» **Exercise goal**:
With the images left out, print all of the records below exactly.

» **Records provided**:
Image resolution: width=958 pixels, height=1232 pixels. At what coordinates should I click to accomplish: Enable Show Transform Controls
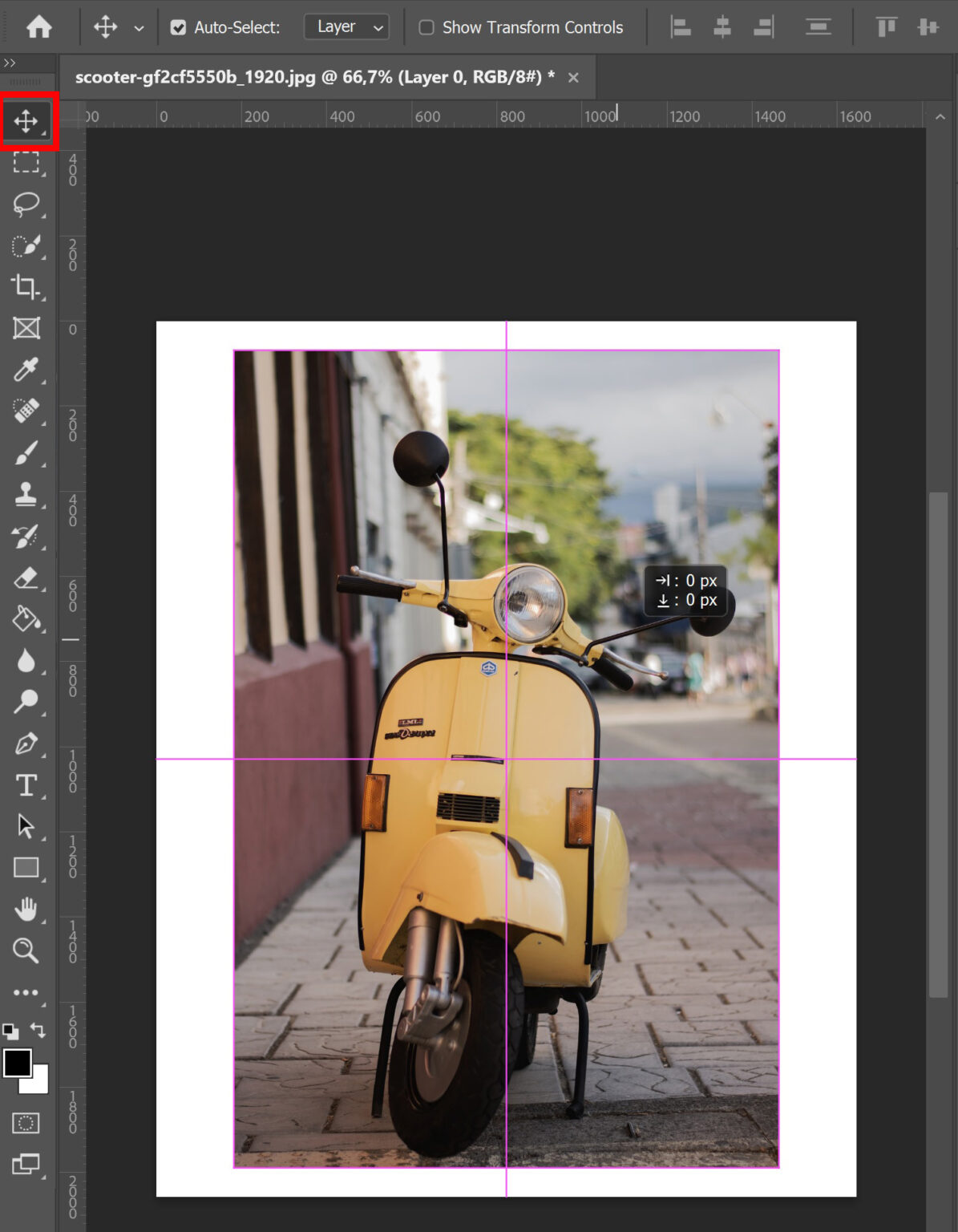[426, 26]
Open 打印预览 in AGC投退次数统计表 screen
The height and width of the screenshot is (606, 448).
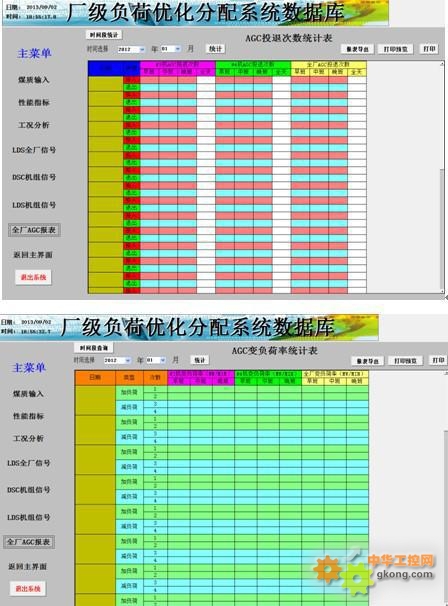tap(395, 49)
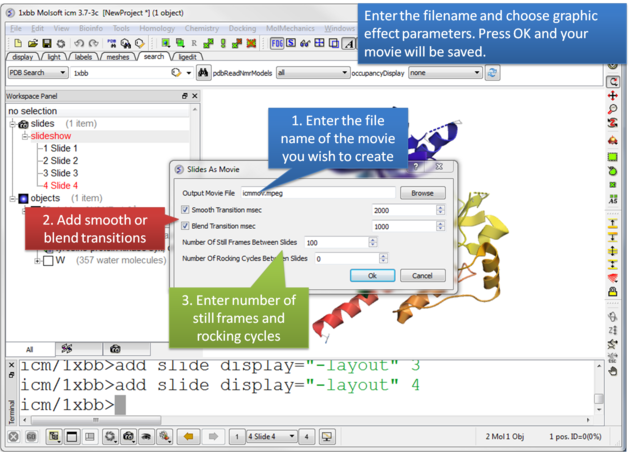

» **The answer**:
Image resolution: width=958 pixels, height=1232 pixels. At what coordinates should I click to accomplish: Enable Show Transform Controls
[426, 26]
Open 打印预览 in AGC投退次数统计表 screen
The height and width of the screenshot is (606, 448).
tap(395, 49)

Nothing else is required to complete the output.